Germán Prieto received the 2010 Keiiti Aki Young Scientist Award at the 2010 AGU Fall Meeting, held 13–17 December in San Francisco, Calif. The award recognizes the scientific accom-plishments of a young scientist who makes outstanding contributions to the advancement of seismology.

Citation

prieto_germanGermán Prieto is an outstanding young seismologist of exceptional ability. Germán went to graduate school at the Scripps Institution of Oceanography, San Diego, Calif., and earned his Ph.D. in 2007. He was at Stanford University, Stanford, Calif., through 2008 as the Thompson Postdoctoral Fellow and is now on the faculty at the Universidad de los Andes, in Bogotá, Colombia. Germán’s work is consistently innovative and is characterized by a powerful combination of theoretical and practical insight.

Germán’s thesis research work with Peter Shearer and Frank Vernon focused on the earthquake source, and he developed a new approach for analyzing large waveform data sets that led to source parameter estimates for an order of magnitude more earthquakes than any previous study. This work provides some of the strongest evidence extant for self-similarity in the earthquake source.

During his postdoc, Germán’s research took a different direction. He used deconvolution to recover Green’s functions from the ambient field in a way that preserves amplitude, and he predicted basin response for a moderate earthquake in Southern California based on these Green’s functions. This opens a new approach to seismic hazard analysis at long periods that will see widespread application in the future.

In 2009, Germán developed the first technique to recover anelastic structure from the ambient field, which creates new opportunities in structural seismology. It is particularly fitting that he receive this award, because in developing this method he went back to the original spatial autocorrelation formulation developed by Kei Aki himself in 1957. Most recently, Germán and Jesse Lawrence have used attenuation measurements from the ambient field as the foundation for attenuation tomography of the western United States with spectacular results.

In his short career, Germán has pioneered new techniques to address important research problems spanning an increasingly broad range of topics. We can expect great things from him in the future.

Gregory C. Beroza, Geophysics Department, Stanford University, Stanford, Calif.

Response

I am very honored to receive this prestigious award named after one the great seismologists of our time. It is almost inescapable that Kei Aki would have an early reference in most topics that young seismologists would dive into. For example, self-similarity was a term often used in Aki’s early papers. Use of the ambient seismic field, one of Aki’s early achievements, was first presented in 1957.

I am grateful to many people for this award: to my research advisors and mentors Peter Shearer and Frank Vernon at University of California, San Diego (UCSD) and Greg Beroza at Stanford University, as well as collaborator Jesse Lawrence. All of them gave me the opportunity to work on these very interesting research topics, sharing their insights and ideas, and providing the most exciting atmosphere to explore beyond their own expertise and to collaborate with other researchers. I would like to acknowledge nonseismologists Bob Parker (UCSD) and Dave Thomson (Queen’s University, Canada), who over the years have shared a different point of view on how to analyze seismological data; and my wife, Carolina, who has had to listen about earthquakes and noise every night.

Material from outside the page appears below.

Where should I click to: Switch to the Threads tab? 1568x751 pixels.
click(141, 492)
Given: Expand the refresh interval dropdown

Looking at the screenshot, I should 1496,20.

As previous awardees David Shelly and Florent Brenguier have demonstrated, the large amount of freely available geophysical data is one of the most important assets seismologists have, but it is also important to develop fast, clever, and accurate signal processing methods in order to extract as much information as possible from these data.

I look forward to continuing to try to solve outstanding questions in seismology and geophysics, many of them likely to have been studied by Aki himself.